[WORK TO BE COMPLETED] Tell how many lines in the data below hold the string "computer"; give nothing but the number.
═════ INPUT DATA
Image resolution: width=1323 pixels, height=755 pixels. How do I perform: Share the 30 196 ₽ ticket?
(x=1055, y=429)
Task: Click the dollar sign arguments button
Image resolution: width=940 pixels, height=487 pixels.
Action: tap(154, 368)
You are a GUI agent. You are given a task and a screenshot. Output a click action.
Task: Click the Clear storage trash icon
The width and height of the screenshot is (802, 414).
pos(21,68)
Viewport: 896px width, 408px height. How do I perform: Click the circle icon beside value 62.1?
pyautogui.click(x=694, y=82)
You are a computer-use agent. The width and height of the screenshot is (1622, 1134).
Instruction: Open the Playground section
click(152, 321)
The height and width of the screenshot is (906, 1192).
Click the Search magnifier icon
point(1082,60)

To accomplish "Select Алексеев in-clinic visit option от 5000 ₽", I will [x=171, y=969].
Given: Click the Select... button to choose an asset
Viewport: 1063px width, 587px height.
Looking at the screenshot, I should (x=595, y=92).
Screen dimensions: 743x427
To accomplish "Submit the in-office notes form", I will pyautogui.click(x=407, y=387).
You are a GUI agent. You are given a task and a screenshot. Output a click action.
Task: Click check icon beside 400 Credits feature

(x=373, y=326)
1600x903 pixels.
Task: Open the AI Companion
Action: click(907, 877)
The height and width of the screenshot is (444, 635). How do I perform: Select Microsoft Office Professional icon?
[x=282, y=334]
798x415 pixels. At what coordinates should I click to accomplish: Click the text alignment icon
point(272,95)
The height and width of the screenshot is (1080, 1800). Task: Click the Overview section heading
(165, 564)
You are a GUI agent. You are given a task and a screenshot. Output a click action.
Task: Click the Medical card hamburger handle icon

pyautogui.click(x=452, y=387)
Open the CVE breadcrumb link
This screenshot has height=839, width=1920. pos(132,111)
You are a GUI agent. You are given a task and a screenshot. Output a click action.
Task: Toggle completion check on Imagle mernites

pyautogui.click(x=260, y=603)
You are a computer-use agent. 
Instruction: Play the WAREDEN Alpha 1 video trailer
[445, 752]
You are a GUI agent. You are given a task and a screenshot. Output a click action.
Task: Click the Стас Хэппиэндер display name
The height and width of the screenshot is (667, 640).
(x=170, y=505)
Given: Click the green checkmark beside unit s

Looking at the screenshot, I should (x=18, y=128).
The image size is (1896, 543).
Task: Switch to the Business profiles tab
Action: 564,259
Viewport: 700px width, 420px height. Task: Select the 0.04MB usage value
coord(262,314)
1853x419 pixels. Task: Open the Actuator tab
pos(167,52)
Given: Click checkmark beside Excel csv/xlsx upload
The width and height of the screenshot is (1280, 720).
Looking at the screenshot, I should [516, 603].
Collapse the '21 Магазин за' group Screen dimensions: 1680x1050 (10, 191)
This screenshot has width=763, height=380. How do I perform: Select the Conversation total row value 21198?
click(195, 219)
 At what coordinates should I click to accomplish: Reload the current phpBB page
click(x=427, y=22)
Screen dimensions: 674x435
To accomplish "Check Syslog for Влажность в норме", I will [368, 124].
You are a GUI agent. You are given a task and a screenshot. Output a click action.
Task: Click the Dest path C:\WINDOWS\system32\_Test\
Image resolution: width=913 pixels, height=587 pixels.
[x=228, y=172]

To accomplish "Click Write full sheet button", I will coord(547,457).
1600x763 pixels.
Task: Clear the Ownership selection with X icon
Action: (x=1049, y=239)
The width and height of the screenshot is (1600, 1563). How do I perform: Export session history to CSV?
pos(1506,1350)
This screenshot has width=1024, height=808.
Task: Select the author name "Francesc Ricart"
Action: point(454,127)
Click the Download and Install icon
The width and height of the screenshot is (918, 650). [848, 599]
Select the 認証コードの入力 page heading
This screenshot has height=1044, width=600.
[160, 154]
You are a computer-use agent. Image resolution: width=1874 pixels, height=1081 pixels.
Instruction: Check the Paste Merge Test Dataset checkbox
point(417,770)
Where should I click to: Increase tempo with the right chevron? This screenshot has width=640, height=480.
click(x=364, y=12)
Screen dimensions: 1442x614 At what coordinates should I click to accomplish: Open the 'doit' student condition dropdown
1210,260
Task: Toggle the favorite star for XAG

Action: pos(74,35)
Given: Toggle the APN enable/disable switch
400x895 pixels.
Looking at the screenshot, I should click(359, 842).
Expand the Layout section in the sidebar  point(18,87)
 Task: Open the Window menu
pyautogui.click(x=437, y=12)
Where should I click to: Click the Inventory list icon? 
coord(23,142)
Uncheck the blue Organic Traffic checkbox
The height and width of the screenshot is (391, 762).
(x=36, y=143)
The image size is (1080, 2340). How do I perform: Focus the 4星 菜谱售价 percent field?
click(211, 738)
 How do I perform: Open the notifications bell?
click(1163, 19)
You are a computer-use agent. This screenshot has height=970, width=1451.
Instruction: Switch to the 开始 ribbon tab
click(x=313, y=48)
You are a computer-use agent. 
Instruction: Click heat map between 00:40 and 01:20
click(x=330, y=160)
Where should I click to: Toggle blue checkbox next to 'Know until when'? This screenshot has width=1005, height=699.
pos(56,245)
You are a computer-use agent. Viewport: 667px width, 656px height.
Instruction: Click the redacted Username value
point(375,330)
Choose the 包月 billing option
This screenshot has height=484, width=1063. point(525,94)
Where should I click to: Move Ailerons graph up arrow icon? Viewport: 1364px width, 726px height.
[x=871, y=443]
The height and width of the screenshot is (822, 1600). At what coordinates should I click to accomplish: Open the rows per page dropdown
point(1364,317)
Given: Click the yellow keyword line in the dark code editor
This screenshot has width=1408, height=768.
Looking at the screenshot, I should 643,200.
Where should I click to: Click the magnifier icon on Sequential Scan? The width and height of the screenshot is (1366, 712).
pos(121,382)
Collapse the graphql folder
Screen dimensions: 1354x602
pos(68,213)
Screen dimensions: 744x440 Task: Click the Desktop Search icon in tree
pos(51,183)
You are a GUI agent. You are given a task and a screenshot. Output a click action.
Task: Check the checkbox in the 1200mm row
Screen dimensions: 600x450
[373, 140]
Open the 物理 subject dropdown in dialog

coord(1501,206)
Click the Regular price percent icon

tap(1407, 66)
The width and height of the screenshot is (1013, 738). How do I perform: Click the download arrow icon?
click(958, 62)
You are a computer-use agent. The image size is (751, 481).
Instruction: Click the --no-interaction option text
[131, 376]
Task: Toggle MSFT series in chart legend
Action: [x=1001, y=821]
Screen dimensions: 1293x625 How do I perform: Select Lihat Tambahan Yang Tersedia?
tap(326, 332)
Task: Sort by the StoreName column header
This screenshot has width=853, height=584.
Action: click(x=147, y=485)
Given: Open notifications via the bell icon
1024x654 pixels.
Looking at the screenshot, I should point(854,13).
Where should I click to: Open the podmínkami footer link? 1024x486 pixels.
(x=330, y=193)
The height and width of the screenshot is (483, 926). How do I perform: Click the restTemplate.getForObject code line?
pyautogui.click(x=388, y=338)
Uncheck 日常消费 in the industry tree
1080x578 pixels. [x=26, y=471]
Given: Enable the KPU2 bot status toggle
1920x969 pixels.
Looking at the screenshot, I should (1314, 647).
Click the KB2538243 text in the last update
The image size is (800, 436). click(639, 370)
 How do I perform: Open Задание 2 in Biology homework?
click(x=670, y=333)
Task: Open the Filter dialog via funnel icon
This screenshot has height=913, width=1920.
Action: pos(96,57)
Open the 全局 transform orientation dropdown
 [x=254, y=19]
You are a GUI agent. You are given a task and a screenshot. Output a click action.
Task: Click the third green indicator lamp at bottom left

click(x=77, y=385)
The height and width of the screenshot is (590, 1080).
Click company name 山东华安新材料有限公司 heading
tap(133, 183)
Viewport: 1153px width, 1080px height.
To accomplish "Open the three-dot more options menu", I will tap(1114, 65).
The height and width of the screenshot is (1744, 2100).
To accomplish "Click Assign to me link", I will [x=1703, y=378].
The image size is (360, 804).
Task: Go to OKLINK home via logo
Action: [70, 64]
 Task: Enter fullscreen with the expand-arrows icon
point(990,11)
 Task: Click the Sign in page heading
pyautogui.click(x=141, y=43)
══════════
[EXPECTED OUTPUT] 7